_Task details_: Please return the entries, omitting and altering nothing.

_Records provided_:
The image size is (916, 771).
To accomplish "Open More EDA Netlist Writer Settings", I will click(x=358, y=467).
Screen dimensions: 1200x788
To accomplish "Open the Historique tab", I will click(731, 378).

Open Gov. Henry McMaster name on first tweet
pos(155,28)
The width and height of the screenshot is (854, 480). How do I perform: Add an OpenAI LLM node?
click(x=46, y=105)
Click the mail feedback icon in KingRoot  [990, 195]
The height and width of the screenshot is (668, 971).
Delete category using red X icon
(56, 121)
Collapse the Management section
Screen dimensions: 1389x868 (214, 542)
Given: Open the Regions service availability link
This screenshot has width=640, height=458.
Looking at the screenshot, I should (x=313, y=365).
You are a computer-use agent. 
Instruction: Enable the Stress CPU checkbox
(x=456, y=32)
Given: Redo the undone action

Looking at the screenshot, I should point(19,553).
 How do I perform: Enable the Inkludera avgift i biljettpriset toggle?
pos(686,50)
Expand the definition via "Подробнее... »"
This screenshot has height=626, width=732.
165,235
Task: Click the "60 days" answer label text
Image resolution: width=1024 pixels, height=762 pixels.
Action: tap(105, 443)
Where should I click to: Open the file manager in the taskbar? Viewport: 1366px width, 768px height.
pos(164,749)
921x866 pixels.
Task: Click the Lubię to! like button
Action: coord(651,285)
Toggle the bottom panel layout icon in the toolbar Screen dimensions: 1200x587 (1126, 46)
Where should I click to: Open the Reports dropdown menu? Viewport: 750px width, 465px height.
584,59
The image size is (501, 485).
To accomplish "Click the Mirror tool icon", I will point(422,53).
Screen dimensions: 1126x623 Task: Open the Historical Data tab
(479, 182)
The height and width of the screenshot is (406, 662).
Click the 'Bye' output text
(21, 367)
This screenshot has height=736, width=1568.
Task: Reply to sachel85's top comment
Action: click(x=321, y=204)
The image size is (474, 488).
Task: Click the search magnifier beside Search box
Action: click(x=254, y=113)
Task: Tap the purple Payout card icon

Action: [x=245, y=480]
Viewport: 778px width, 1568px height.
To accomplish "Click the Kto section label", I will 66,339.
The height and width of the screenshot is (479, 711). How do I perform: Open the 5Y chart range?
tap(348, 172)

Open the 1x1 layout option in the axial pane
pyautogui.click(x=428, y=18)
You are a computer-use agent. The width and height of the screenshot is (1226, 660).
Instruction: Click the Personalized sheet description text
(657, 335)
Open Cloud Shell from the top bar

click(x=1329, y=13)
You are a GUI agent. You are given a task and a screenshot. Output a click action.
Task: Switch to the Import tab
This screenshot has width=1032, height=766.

_Expected answer_:
The image size is (916, 771).
To accomplish "Open More EDA Netlist Writer Settings", I will click(x=358, y=467).
Screen dimensions: 1200x788
To accomplish "Open the Historique tab", I will click(731, 378).

Open Gov. Henry McMaster name on first tweet
pos(155,28)
The width and height of the screenshot is (854, 480). How do I perform: Add an OpenAI LLM node?
click(x=46, y=105)
Click the mail feedback icon in KingRoot  [990, 195]
The height and width of the screenshot is (668, 971).
Delete category using red X icon
(56, 121)
Collapse the Management section
Screen dimensions: 1389x868 (214, 542)
Given: Open the Regions service availability link
This screenshot has width=640, height=458.
Looking at the screenshot, I should (x=313, y=365).
You are a computer-use agent. 
Instruction: Enable the Stress CPU checkbox
(x=456, y=32)
Given: Redo the undone action

Looking at the screenshot, I should point(19,553).
 How do I perform: Enable the Inkludera avgift i biljettpriset toggle?
pos(686,50)
Expand the definition via "Подробнее... »"
This screenshot has height=626, width=732.
165,235
Task: Click the "60 days" answer label text
Image resolution: width=1024 pixels, height=762 pixels.
Action: tap(105, 443)
Where should I click to: Open the file manager in the taskbar? Viewport: 1366px width, 768px height.
pos(164,749)
921x866 pixels.
Task: Click the Lubię to! like button
Action: coord(651,285)
Toggle the bottom panel layout icon in the toolbar Screen dimensions: 1200x587 (1126, 46)
Where should I click to: Open the Reports dropdown menu? Viewport: 750px width, 465px height.
584,59
The image size is (501, 485).
To accomplish "Click the Mirror tool icon", I will point(422,53).
Screen dimensions: 1126x623 Task: Open the Historical Data tab
(479, 182)
The height and width of the screenshot is (406, 662).
Click the 'Bye' output text
(21, 367)
This screenshot has height=736, width=1568.
Task: Reply to sachel85's top comment
Action: click(x=321, y=204)
The image size is (474, 488).
Task: Click the search magnifier beside Search box
Action: click(x=254, y=113)
Task: Tap the purple Payout card icon

Action: [x=245, y=480]
Viewport: 778px width, 1568px height.
To accomplish "Click the Kto section label", I will 66,339.
The height and width of the screenshot is (479, 711). How do I perform: Open the 5Y chart range?
tap(348, 172)

Open the 1x1 layout option in the axial pane
pyautogui.click(x=428, y=18)
You are a computer-use agent. The width and height of the screenshot is (1226, 660).
Instruction: Click the Personalized sheet description text
(657, 335)
Open Cloud Shell from the top bar

click(x=1329, y=13)
You are a GUI agent. You are given a task and a screenshot. Output a click action.
Task: Switch to the Import tab
This screenshot has width=1032, height=766.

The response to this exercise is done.